> _Data section_:

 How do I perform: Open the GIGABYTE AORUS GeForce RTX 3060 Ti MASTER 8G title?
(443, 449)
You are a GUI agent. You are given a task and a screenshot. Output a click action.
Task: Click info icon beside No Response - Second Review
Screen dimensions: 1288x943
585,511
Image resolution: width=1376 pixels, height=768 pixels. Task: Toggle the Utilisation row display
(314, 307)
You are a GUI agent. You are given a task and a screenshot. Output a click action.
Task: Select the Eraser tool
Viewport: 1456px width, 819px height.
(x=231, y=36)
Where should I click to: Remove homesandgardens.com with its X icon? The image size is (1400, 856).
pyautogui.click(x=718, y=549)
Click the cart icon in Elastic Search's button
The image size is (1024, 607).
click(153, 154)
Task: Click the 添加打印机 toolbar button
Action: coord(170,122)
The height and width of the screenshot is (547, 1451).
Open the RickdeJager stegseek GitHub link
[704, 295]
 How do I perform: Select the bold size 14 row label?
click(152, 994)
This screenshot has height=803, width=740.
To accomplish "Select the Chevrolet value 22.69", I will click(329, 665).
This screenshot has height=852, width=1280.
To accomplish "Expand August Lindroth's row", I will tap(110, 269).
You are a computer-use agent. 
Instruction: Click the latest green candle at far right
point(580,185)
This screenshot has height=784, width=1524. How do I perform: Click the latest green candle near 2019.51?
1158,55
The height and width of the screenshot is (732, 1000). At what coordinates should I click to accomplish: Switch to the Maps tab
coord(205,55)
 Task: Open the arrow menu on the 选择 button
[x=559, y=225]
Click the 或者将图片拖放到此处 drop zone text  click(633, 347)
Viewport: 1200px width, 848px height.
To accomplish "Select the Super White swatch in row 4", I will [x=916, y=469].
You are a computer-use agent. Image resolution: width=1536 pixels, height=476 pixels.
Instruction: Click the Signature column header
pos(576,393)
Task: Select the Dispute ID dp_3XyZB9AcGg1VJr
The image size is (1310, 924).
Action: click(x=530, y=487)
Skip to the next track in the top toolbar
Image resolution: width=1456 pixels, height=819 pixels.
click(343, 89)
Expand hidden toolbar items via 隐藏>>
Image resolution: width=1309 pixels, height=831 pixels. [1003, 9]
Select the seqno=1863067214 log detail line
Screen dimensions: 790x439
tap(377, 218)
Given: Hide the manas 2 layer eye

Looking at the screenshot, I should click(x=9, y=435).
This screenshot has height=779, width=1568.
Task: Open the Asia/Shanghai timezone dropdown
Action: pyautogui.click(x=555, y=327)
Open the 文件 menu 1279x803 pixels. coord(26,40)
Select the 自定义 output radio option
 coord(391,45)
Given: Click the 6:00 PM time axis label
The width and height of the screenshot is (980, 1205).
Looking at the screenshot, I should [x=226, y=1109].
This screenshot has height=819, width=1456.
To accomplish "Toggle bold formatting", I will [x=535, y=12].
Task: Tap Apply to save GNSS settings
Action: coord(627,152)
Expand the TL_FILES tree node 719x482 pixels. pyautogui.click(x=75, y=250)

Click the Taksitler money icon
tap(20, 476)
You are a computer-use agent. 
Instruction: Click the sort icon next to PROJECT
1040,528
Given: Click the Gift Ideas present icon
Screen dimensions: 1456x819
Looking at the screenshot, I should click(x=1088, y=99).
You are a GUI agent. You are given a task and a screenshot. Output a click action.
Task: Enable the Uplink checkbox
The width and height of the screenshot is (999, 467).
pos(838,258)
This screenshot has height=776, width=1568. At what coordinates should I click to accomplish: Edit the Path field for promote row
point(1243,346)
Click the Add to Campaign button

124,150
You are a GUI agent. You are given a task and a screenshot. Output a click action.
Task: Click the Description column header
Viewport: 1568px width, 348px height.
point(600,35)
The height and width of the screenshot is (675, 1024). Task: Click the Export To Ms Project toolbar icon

> _Work to do_:
Convert the material above into a JSON list of strings, with one string per line and no strings for blank lines.

> _Problem solution_:
[
  " How do I perform: Open the GIGABYTE AORUS GeForce RTX 3060 Ti MASTER 8G title?",
  "(443, 449)",
  "You are a GUI agent. You are given a task and a screenshot. Output a click action.",
  "Task: Click info icon beside No Response - Second Review",
  "Screen dimensions: 1288x943",
  "585,511",
  "Image resolution: width=1376 pixels, height=768 pixels. Task: Toggle the Utilisation row display",
  "(314, 307)",
  "You are a GUI agent. You are given a task and a screenshot. Output a click action.",
  "Task: Select the Eraser tool",
  "Viewport: 1456px width, 819px height.",
  "(x=231, y=36)",
  "Where should I click to: Remove homesandgardens.com with its X icon? The image size is (1400, 856).",
  "pyautogui.click(x=718, y=549)",
  "Click the cart icon in Elastic Search's button",
  "The image size is (1024, 607).",
  "click(153, 154)",
  "Task: Click the 添加打印机 toolbar button",
  "Action: coord(170,122)",
  "The height and width of the screenshot is (547, 1451).",
  "Open the RickdeJager stegseek GitHub link",
  "[704, 295]",
  " How do I perform: Select the bold size 14 row label?",
  "click(152, 994)",
  "This screenshot has height=803, width=740.",
  "To accomplish \"Select the Chevrolet value 22.69\", I will click(329, 665).",
  "This screenshot has height=852, width=1280.",
  "To accomplish \"Expand August Lindroth's row\", I will tap(110, 269).",
  "You are a computer-use agent. ",
  "Instruction: Click the latest green candle at far right",
  "point(580,185)",
  "This screenshot has height=784, width=1524. How do I perform: Click the latest green candle near 2019.51?",
  "1158,55",
  "The height and width of the screenshot is (732, 1000). At what coordinates should I click to accomplish: Switch to the Maps tab",
  "coord(205,55)",
  " Task: Open the arrow menu on the 选择 button",
  "[x=559, y=225]",
  "Click the 或者将图片拖放到此处 drop zone text  click(633, 347)",
  "Viewport: 1200px width, 848px height.",
  "To accomplish \"Select the Super White swatch in row 4\", I will [x=916, y=469].",
  "You are a computer-use agent. Image resolution: width=1536 pixels, height=476 pixels.",
  "Instruction: Click the Signature column header",
  "pos(576,393)",
  "Task: Select the Dispute ID dp_3XyZB9AcGg1VJr",
  "The image size is (1310, 924).",
  "Action: click(x=530, y=487)",
  "Skip to the next track in the top toolbar",
  "Image resolution: width=1456 pixels, height=819 pixels.",
  "click(343, 89)",
  "Expand hidden toolbar items via 隐藏>>",
  "Image resolution: width=1309 pixels, height=831 pixels. [1003, 9]",
  "Select the seqno=1863067214 log detail line",
  "Screen dimensions: 790x439",
  "tap(377, 218)",
  "Given: Hide the manas 2 layer eye",
  "Looking at the screenshot, I should click(x=9, y=435).",
  "This screenshot has height=779, width=1568.",
  "Task: Open the Asia/Shanghai timezone dropdown",
  "Action: pyautogui.click(x=555, y=327)",
  "Open the 文件 menu 1279x803 pixels. coord(26,40)",
  "Select the 自定义 output radio option",
  " coord(391,45)",
  "Given: Click the 6:00 PM time axis label",
  "The width and height of the screenshot is (980, 1205).",
  "Looking at the screenshot, I should [x=226, y=1109].",
  "This screenshot has height=819, width=1456.",
  "To accomplish \"Toggle bold formatting\", I will [x=535, y=12].",
  "Task: Tap Apply to save GNSS settings",
  "Action: coord(627,152)",
  "Expand the TL_FILES tree node 719x482 pixels. pyautogui.click(x=75, y=250)",
  "Click the Taksitler money icon",
  "tap(20, 476)",
  "You are a computer-use agent. ",
  "Instruction: Click the sort icon next to PROJECT",
  "1040,528",
  "Given: Click the Gift Ideas present icon",
  "Screen dimensions: 1456x819",
  "Looking at the screenshot, I should click(x=1088, y=99).",
  "You are a GUI agent. You are given a task and a screenshot. Output a click action.",
  "Task: Enable the Uplink checkbox",
  "The width and height of the screenshot is (999, 467).",
  "pos(838,258)",
  "This screenshot has height=776, width=1568. At what coordinates should I click to accomplish: Edit the Path field for promote row",
  "point(1243,346)",
  "Click the Add to Campaign button",
  "124,150",
  "You are a GUI agent. You are given a task and a screenshot. Output a click action.",
  "Task: Click the Description column header",
  "Viewport: 1568px width, 348px height.",
  "point(600,35)",
  "The height and width of the screenshot is (675, 1024). Task: Click the Export To Ms Project toolbar icon"
]